A une certaine concentration, la présence des algues dans l’eau est très utile pour certaines espèces, car elles leur servent de nourriture et de refuge (poissons-lions, jeunes tortues marines, thons, carangues, poissons de sargasses camouflé, poissons-globes juvéniles…). Dans certaines conditions, la présence des algues sur les plages aide à lutter contre l’érosion marine. Mais, à forte concentration, elles ont des conséquences sur la flore et la faune marines situées à proximité des côtes. L’accumulation d’algues dans l’eau empêche aussi à la lumière du soleil de traverser la surface. Les organismes fixés ou peu mobiles sont les plus concernés. Par exemple, les herbiers et les coraux sont affectés par le manque de lumière indispensable à la photosynthèse. Sur les plages, les algues perturbent la ponte des tortues marines et du même coup rendent difficile, voire impossible, l’arrivée de bébés tortues sur le rivage. En plus de cela, la décomposition des algues conduit à l’altération de l’eau qui, par la suite, entraîne la mort de certaines espèces de poissons sensibles à une baisse d’oxygène.

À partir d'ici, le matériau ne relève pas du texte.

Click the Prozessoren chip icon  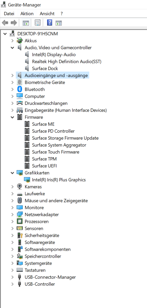click(x=20, y=221)
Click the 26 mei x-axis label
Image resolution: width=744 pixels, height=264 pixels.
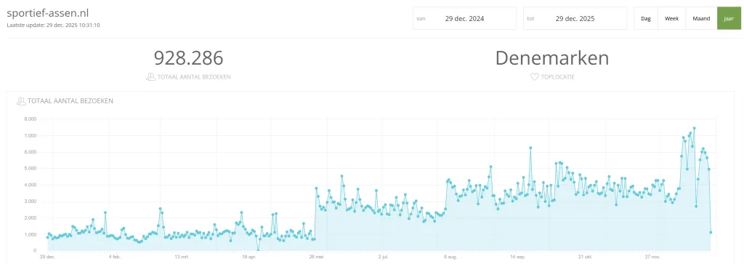pyautogui.click(x=317, y=257)
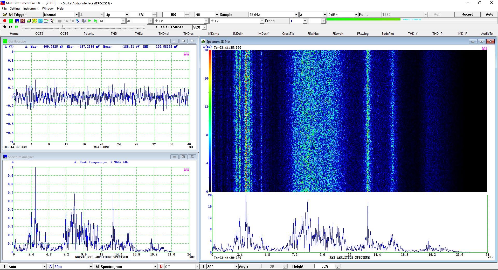Image resolution: width=498 pixels, height=270 pixels.
Task: Click the Data Logger wavy lines icon
Action: (46, 21)
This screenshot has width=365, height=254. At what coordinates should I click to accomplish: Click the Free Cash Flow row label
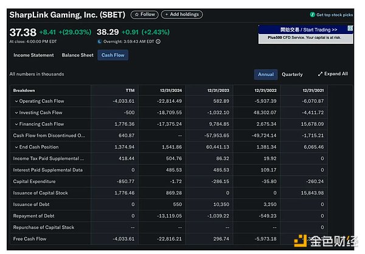pyautogui.click(x=30, y=239)
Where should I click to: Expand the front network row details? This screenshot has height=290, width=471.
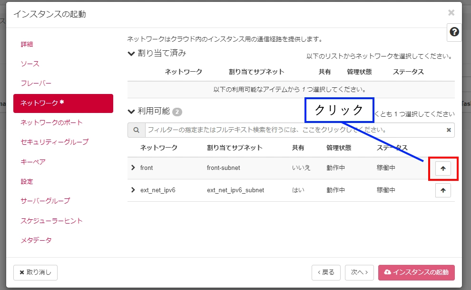tap(133, 168)
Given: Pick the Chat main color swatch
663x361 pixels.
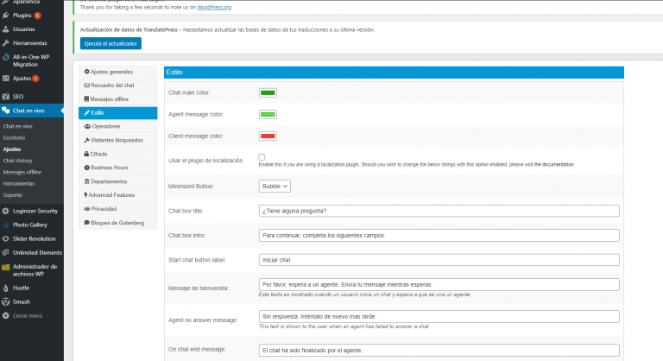Looking at the screenshot, I should click(268, 92).
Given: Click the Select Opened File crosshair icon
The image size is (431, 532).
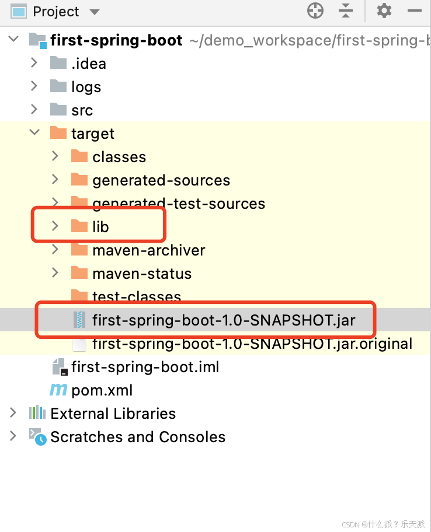Looking at the screenshot, I should tap(315, 11).
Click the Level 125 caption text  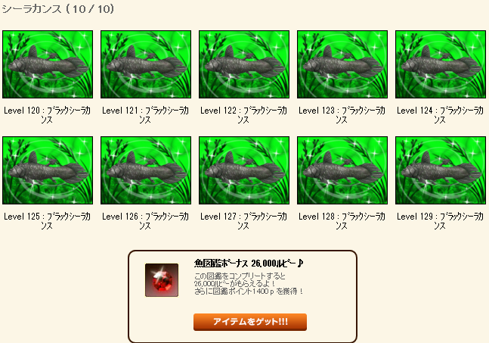(47, 221)
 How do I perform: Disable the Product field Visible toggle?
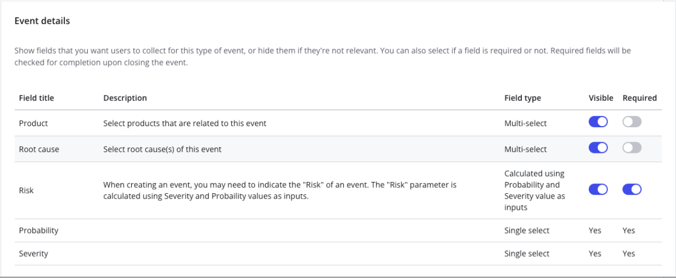point(598,122)
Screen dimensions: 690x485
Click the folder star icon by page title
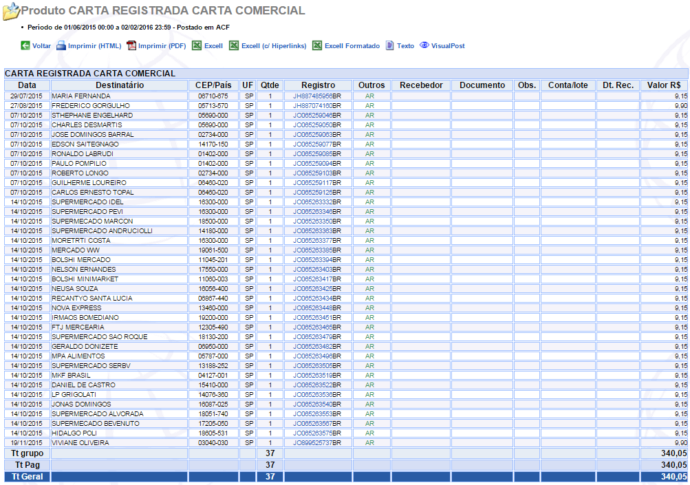click(x=11, y=12)
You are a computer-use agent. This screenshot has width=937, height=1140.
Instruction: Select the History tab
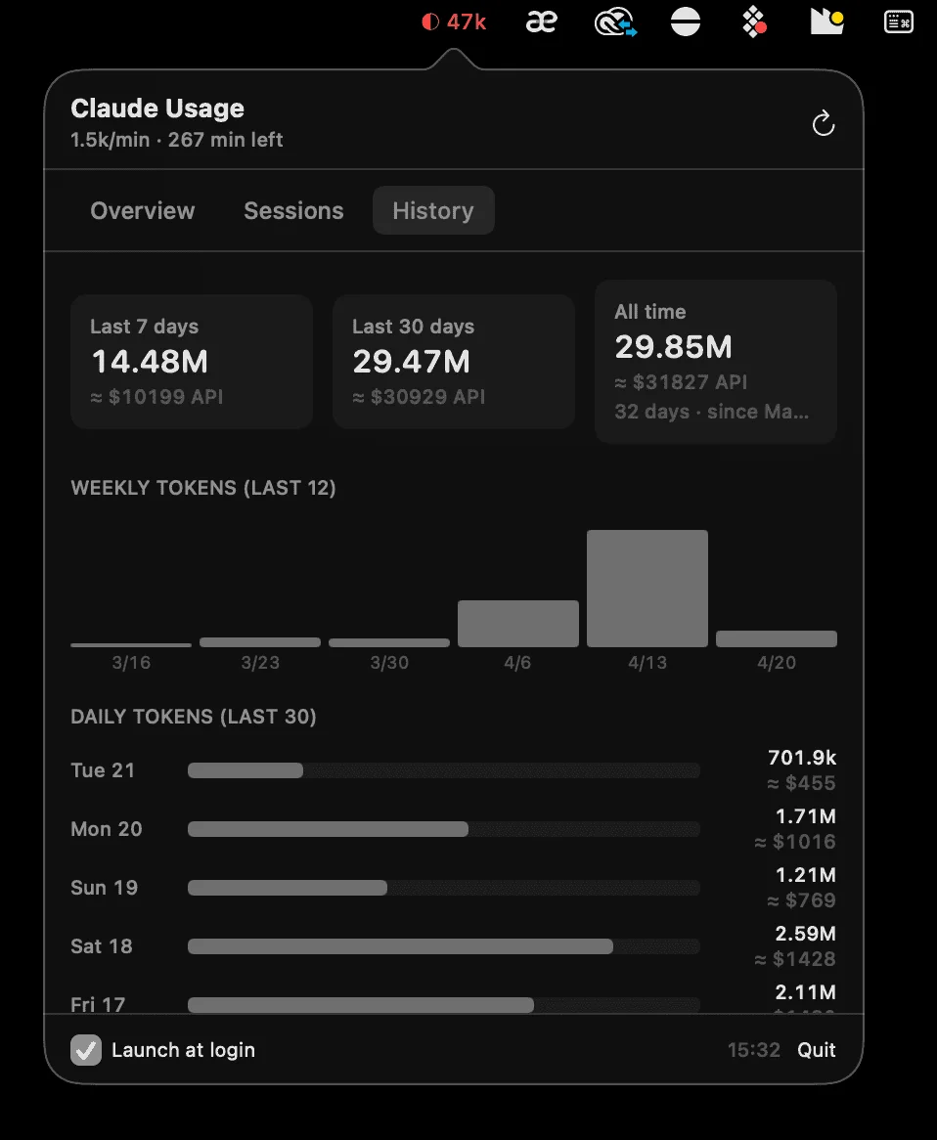point(433,210)
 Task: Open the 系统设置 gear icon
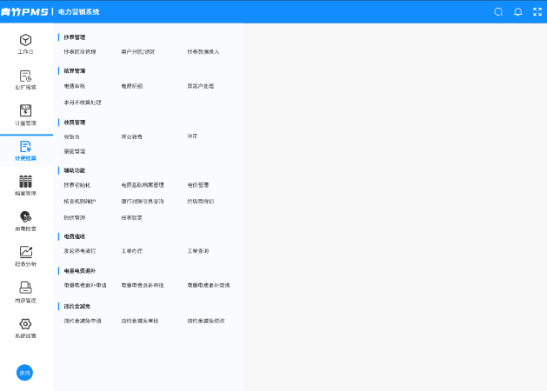pyautogui.click(x=25, y=324)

Impact sur les activités touristiques

L’odeur nauséabonde causée par la décomposition de ces algues fait fuir les touristes. Ce fut le cas pour l’Hôtel Cyvadier à Jacmel. Beaucoup de visiteurs ont annulé leur séjour dans les pays affectés. Au Mexique (Cancun), le coût de nettoyage des plages envahies par des algues s’élève à près de USD 900 pour chaque mètre linéaire de littoral. Les autorités mexicaines ont prévu de dépenser environ USD 9.1 millions et d’embaucher 4 600 travailleurs temporaires pour enlever ces algues qui ont englouti les côtes caribéennes du Mexique. Face à ce constat, l’île de Tobago a même décrété l’état d’urgence pour catastrophe naturelle. L’envahissement des plages par ces algues a donc un coût significatif sur les rentrées touristiques des pays de la région.

Transformation du problème en opportunités

Affronter ce problème requiert de réduire les nuisances générées par ce phénomène, tout en mitigeant son impact économique. Une gestion rationnelle de l’invasion des algues peut s’articuler autour des points suivants :

– prévision de l’arrivée massive des algues en couplant l’imagerie satellite et les modèles de vents (courantologie);

– étude et construction de structures mécaniques de réduction des volumes d’algues qui parviennent jusqu’aux plages à exploitation touristique;

– mise en place de structures avec grande capacité de collecte des algues;

– élaboration de filières de valorisation des algues collectées.

Les sargasses ramassées peuvent être valorisées de différentes façons par la production de bioéthanol, médicaments, plastiques, floculants, alginates, biogaz, briquettes de biomasse, briquettes de charbon, fertilisants organiques, aliments pour animaux (ex : chèvres).

Les macroalgues peuvent être transformées, par fermentation anaérobique, en biogaz (constitué principalement de méthane et de gaz carbonique) qui est une source d’énergie.   Elles sont aussi une bonne source de biomasse pour la fabrication de briquettes de charbon. Les poudres de charbon obtenues après la pyrolyse des algues peuvent être mélangées dans des proportions de 40% à 50% à d’autres poudres de charbon pour fabriquer des briquettes de charbon, constituant une alternative au charbon de bois pour Haïti.